Work order
Extract the full set of records that follows, word for word.

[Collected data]
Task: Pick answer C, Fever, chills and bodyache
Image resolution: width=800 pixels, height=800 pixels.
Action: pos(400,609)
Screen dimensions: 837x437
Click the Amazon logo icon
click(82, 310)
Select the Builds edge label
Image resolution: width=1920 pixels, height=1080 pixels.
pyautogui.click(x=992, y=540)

Completed exercise
Task: Pick answer C, Fever, chills and bodyache
Image resolution: width=800 pixels, height=800 pixels.
Action: pos(400,609)
Screen dimensions: 837x437
Click the Amazon logo icon
click(82, 310)
Select the Builds edge label
Image resolution: width=1920 pixels, height=1080 pixels.
pyautogui.click(x=992, y=540)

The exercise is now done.